1. Field of the Invention
The present invention relates to the field of power supply circuits, low dropout regulators, linear regulators, pass elements and the like wherein protection of electrical components is required when the output voltage is greater than the input voltage.
2. Prior Art
Although there are many MOS and CMOS linear voltage regulators currently available in monolithic form, none of these regulators is protected against the situation where the output voltage can be greater than the input voltage. Although there are many applications where this is not a concern, new multiple powered systems using batteries and line operated power sources require that the system voltage(s) be maintained under discharge, failure or turn-off of one or possibly more of the input power supplies. This means that if an input power supply is connected to a system through a linear regulator having a MOS pass element, reverse current could flow through the pass element from the output of the linear regulator to the input power supply. At the least, this is undesirable since it wastes power and at the worst, if the reverse current is high, component or system damage may result. Although this discussion will use the linear regulator as an example, the invention is not limited to linear regulators since there are other regulator topologies such as buck switching regulators that could benefit from the invention.

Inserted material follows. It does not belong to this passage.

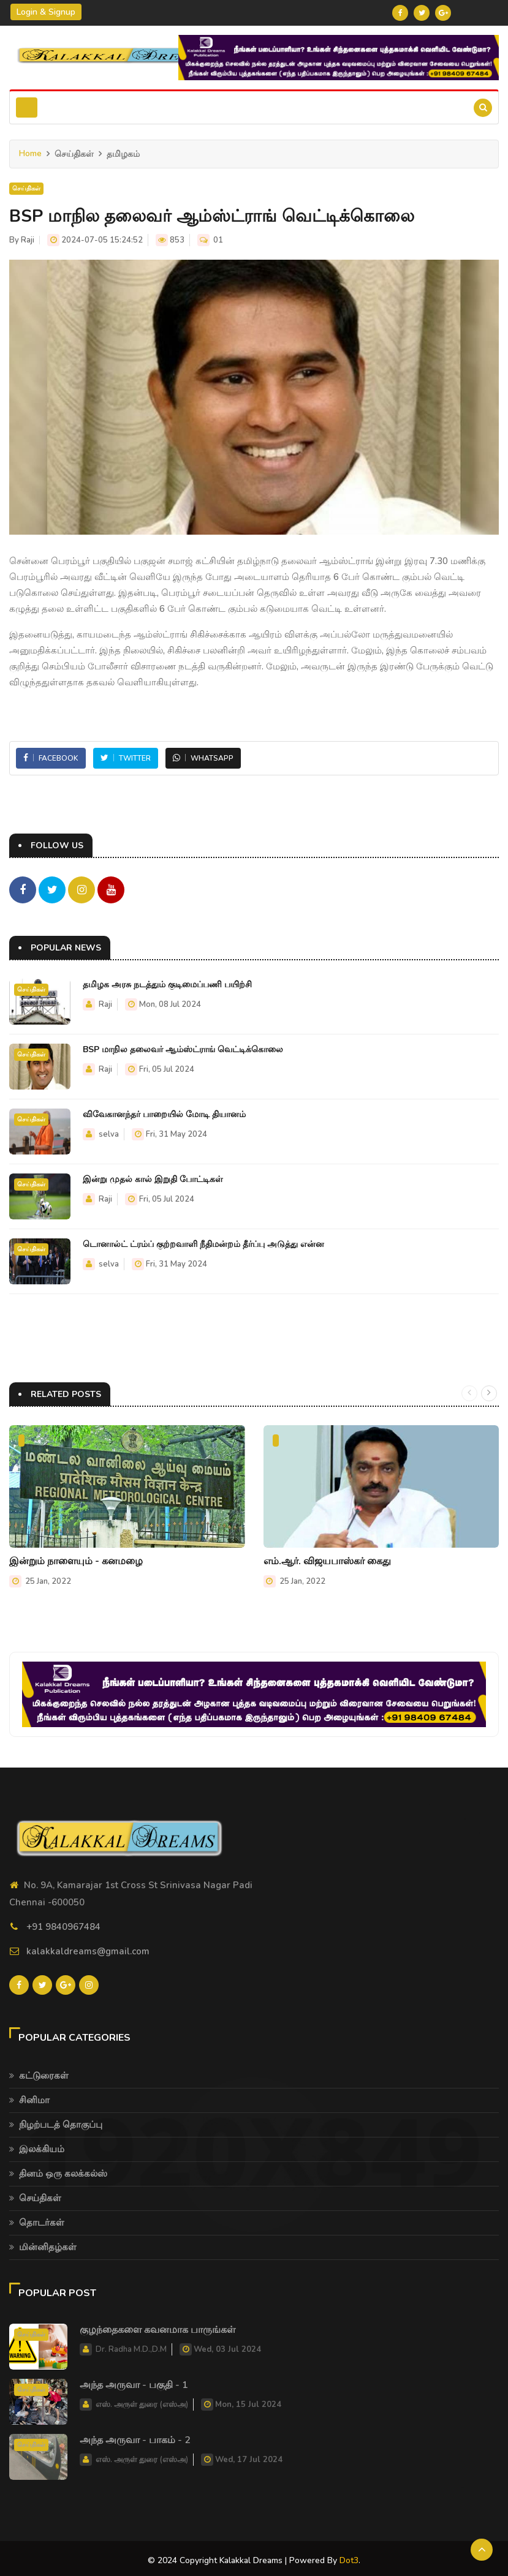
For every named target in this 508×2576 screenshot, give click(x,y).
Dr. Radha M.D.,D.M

To date the most popular monolithic linear voltage regulators have been fabricated using bipolar semiconductor technologies where the reverse characteristics (reverse current gain etc.) of a pass transistor are generally much inferior to the forward characteristics. Consequently, for a given base current, the reverse collector current would be a couple of orders of magnitude less than the forward collector current. In addition, most bipolar regulators detect when the pass transistor goes into saturation and automatically reduce the base drive current. The result of this is that, although reverse current may flow, it is often of a relatively low value and, for most applications, is not a problem.